Every line from the one with "Given: Close the reference image preview" through the end of the entries below should be written out exactly; the pictures should not.
┌────────
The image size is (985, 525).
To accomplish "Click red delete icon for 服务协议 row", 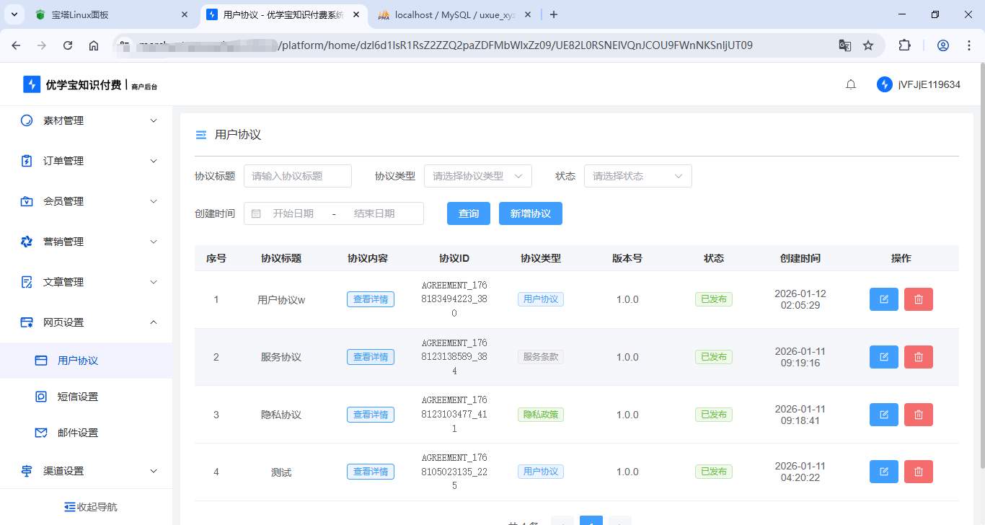I will 918,357.
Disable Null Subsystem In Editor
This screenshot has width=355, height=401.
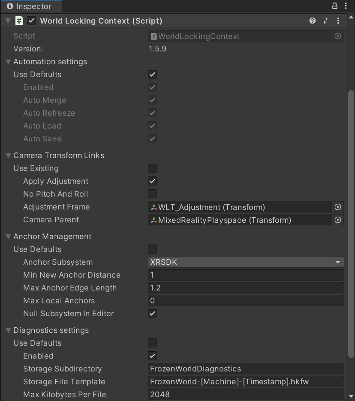pyautogui.click(x=152, y=314)
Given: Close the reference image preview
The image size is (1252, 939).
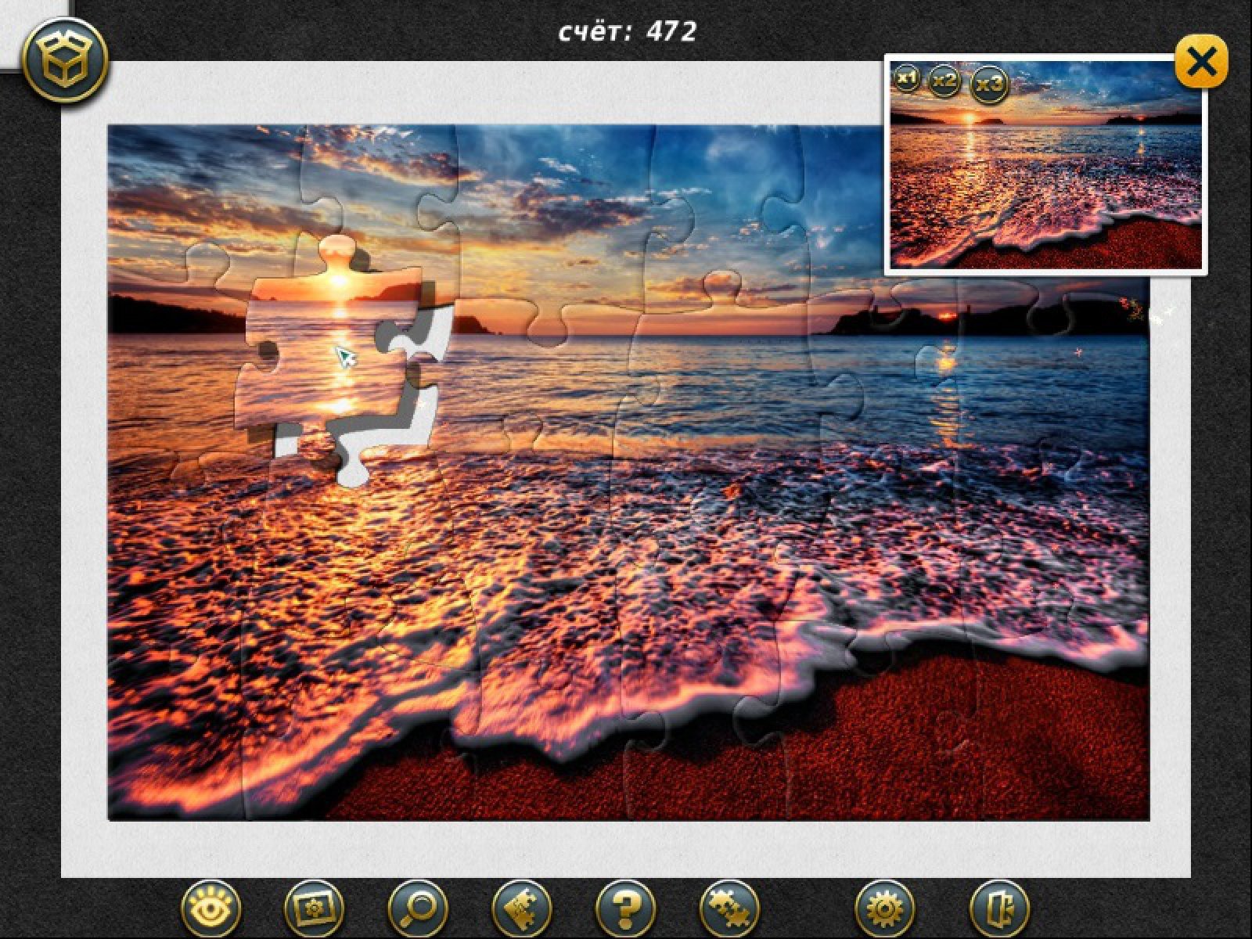Looking at the screenshot, I should [x=1200, y=61].
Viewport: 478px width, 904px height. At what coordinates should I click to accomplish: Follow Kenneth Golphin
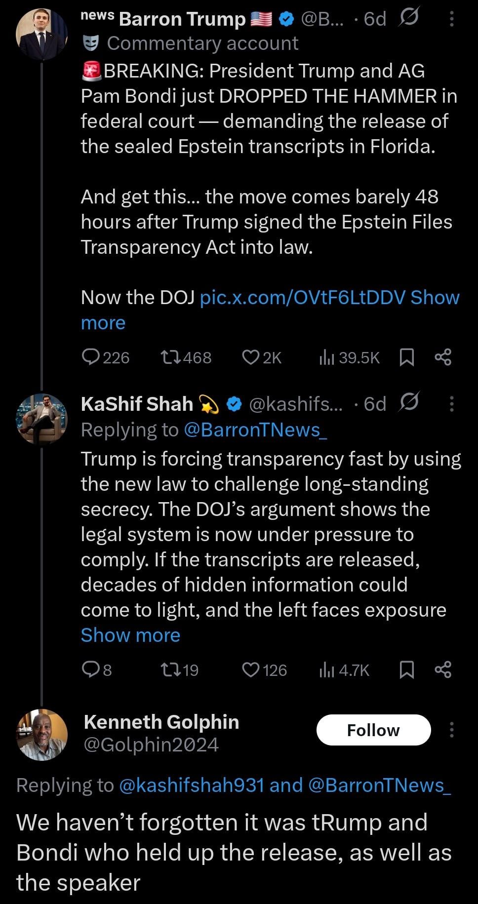click(x=373, y=730)
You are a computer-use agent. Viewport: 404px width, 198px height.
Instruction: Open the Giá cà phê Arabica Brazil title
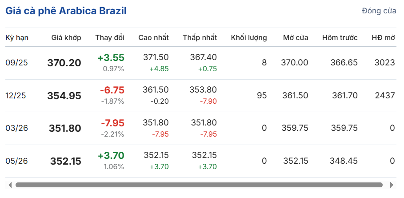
└────────
**OUTPUT FOR THIS TASK**
Given: Close the reference image preview
The image size is (1252, 939).
Looking at the screenshot, I should [x=1200, y=61].
Viewport: 478px width, 904px height. At what coordinates should I click to accomplish: Follow Kenneth Golphin
click(x=373, y=730)
You are a computer-use agent. Viewport: 404px width, 198px height.
Instruction: Open the Giá cà phê Arabica Brazil title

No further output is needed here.